Wisconsin s’en remet alors à deux héros inattendus pour y croire encore.

Le blondinet Brad Davison, qui a tout raté jusque-là, inscrit 2 paniers à 3-points et Wisconsin n’est plus qu’à 3 points de retard (56-53). À ses côtés, Joe Hedstrom, pivot freshman de 2,10m originaire du Minnesota, fait la loi dans la raquette et ne laisse aucun rebond lui échapper.

Greg Gard se remet à y croire et crie de toutes ses forces. Problème, il est victime d’une extinction de voix à 4 minutes du terme. Patrick Bruel serait si fier.

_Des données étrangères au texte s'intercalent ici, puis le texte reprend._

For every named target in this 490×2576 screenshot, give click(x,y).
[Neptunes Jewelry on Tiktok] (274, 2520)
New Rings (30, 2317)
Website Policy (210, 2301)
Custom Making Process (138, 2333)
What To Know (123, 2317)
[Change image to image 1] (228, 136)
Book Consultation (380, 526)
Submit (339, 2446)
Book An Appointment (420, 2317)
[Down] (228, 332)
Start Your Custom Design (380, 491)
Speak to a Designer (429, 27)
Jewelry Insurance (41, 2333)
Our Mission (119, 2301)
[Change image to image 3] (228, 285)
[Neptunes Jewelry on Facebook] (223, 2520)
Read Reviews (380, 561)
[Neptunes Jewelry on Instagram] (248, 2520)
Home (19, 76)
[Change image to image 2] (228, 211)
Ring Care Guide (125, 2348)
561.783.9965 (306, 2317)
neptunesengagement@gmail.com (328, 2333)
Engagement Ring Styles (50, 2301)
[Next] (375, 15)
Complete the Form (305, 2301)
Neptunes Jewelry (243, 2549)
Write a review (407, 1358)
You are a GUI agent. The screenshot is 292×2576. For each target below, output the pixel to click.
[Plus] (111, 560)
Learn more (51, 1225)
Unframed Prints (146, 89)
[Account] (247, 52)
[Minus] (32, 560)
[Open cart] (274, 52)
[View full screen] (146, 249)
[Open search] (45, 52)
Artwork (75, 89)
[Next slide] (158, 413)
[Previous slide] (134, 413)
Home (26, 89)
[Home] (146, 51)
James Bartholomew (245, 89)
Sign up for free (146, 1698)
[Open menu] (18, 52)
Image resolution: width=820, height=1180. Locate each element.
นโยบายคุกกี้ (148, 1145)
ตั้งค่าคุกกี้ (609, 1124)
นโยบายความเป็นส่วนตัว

Une claquette pour un money-time d’anthologie

Le head coach des Badgers impressionne par sa pratique quasi-parfaite du langage des signes. Et, à 1min30 du buzzer final, Wisconsin ne compte plus qu’un point de retard (61-60).

Kevon Harris inscrit deux points. Brad Davison lui répond.

Il reste alors 38 secondes (63 -62) à l’horloge et le ballon est en faveur des Lumberjacks. Frank Underwood lâche alors ses derniers billets et convainc le corps arbitral de donner 2 lancers à Stephen F. Austin. Scénario appliqué à la lettre par les arbitres : la faute a lieu en toute fin de possession sur le sophomore Tyler Zivney, qui n’a pas manqué un seul lancer de la saison.

Il se présente sur la ligne. Mais, pris de vomissements, le match est interrompu pour un aller-retour vers les sanitaires. Tremblant, il manque le premier. Tremblant encore d’avantage, il manque également le second.

Wisconsin tient l’occasion de se faire justice avec la dernière possession.

5.4 secondes sur l’horloge. Greg Gard dessine un système pour Brad Davison. La remise en jeu est effectuée et il obtient bien le shoot ouvert tant attendu. Manqué. Sauf que Joe Hedstrom, toujours aussi impérial, surgit pour une claquette gagnante.

Wisconsin l’emporte d’un petit point (64-63). Joe Hedstrom est porté au rang de héros et les Badgers renversent l’adversité.

Stephen F. Austin est vaincu. Brad Underwood, après une altercation familiale avec son cousin Frank, quitte (une nouvelle fois) le programme. Pire, il est débarqué par Illinois après ce résultat décevant.

Kyler Keller peut ainsi faire son retour chez les Lumberjacks afin de reconstruire un programme meurtri par la corruption.